2FA

Midnight_Voice
EE Community Star
EE Community Star

EE seem to be threatening to make me use 2FA to log on to this Community.

This will not sit well with me 😢

*Longtime YouView box owner & broadband customer (was BT now EE), but only recently a full EETV subscriber*
22 REPLIES 22
DarrenDev
EE Product Expert

Not broken - it only kicks in when it thinks your activity is suspicious. 

It kicks in for me often, as it finds travel suspicious.


@XRaySpeX wrote:

let alone needing a smartphone to so, which I abhor, ugh!


This is where SMS-based authentication is ideal. It's universal, doesn't need a smartphone and works on any mobile.

Funnily enough,as I was driving back from M&S this aft, EE Executive Complaints rang me. Phone on bt to the car, so OK.

Then,of course - despite it's them ringing *me* - they have to send a txt with a PIN code to the phone they've rung me on, so they can continue the call on the phone they've rung me on.

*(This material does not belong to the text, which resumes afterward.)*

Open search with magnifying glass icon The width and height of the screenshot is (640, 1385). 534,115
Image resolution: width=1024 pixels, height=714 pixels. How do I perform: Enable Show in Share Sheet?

I'm driving. Phone's in my pocket. It's an offence anyway.

I read it from my watch.

It still annoys me intensely that scrotes have caused this.

 

 

 

 

Mike
EE Fibre 900 via SH+ with 2 Extenders, EE TV Pro & Mini boxes, 2 EE SIM's only, all originally BT.
LG Oled, Denon/Cambridge Audio 7.1, Panasonic 4K player, Apple TV 4K

I meant mobile.

If you think I helped please feel free to hit the "Thumbs Up" button below.

To phone EE CS: Dial Freephone +44 800 079 8586 - Option 1 for Mobile Phone & Mobile Broadband or Option 2 for Home Broadband & Home Phone

ISPs: 1999: Freeserve 48K Dial-Up > 2005: Wanadoo 1 Meg BB > 2007: Orange 2 Meg BB > 2008: Orange 8 Meg LLU > 2010: Orange 16 Meg LLU > 2011: Orange 20 Meg WBC > 2014: EE 20 Meg WBC > 2020: EE 40 Meg FTTC > 2022:EE 80 Meg FTTC SoGEA > 2025 EE 150 Meg FTTP
DanBD1
Valued Contributor
Valued Contributor

SO what your saying is anyone that's on my home network would be able to log in because they think it's me? 

The whole point of 2FA is too restrict access to only the user, why on earth would it be based on a different location / network or subnet.

Either enable it full time so it prompts on every login or disable it, sounds like typical half **bleep**d attempt from EE

DarrenDev
EE Product Expert

It's about managing risk. Someone in your home is likely to be trusted. Seeing a login attempt from a different country is less likely to be you - especially if it happens within a short time, e.g. using your account in the UK, but then also using it in Africa in less time than it would take you to travel there. 

2FA is there to add an additional level of verification when the login is suspicious, and it's common practice. E.g. my bank prompts for additional validation when the transaction is large, or from someone I haven't used before, but it doesn't prompt from my frequent retailers. Same is true for your bank cards - they'll be blocked if it looks like you're doing something out of the ordinary.

DanBD1
Valued Contributor
Valued Contributor

SO someone sits outside my house, snoops my network and gains access to my Wi-Fi, they get into my account and cause chaos.

Who's to blame? 

Surely this falls on EE for having a bad 2FA system because it didn't kick in because it thought it was me?

The best part of 2FA when working correctly is I would have got an alert to let me know someone was trying to gain access to my account 
I can't log in to my email without going through 2FA every time I log in, why does EE think this step is not required

XRaySpeX
EE Community Star
EE Community Star

No, @DanBD1, each device, browser and device username are considered different. So as an example if you used a Windows PC they would need to login to the your PC as your Windows user and use the browser you usually use to avoid being 2FA'ed. Well you wouldn't be allowing that, would you? 

If you think I helped please feel free to hit the "Thumbs Up" button below.

To phone EE CS: Dial Freephone +44 800 079 8586 - Option 1 for Mobile Phone & Mobile Broadband or Option 2 for Home Broadband & Home Phone

ISPs: 1999: Freeserve 48K Dial-Up > 2005: Wanadoo 1 Meg BB > 2007: Orange 2 Meg BB > 2008: Orange 8 Meg LLU > 2010: Orange 16 Meg LLU > 2011: Orange 20 Meg WBC > 2014: EE 20 Meg WBC > 2020: EE 40 Meg FTTC > 2022:EE 80 Meg FTTC SoGEA > 2025 EE 150 Meg FTTP
DarrenDev
EE Product Expert

If someone has managed to hack into your WiFi AND have your EE password, then you have bigger issues to worry about.

DanBD1
Valued Contributor
Valued Contributor

It doesn't appear to work like that for me, doesn't matter if I'm on my home network, my mesh network or my work network or even incognito mode.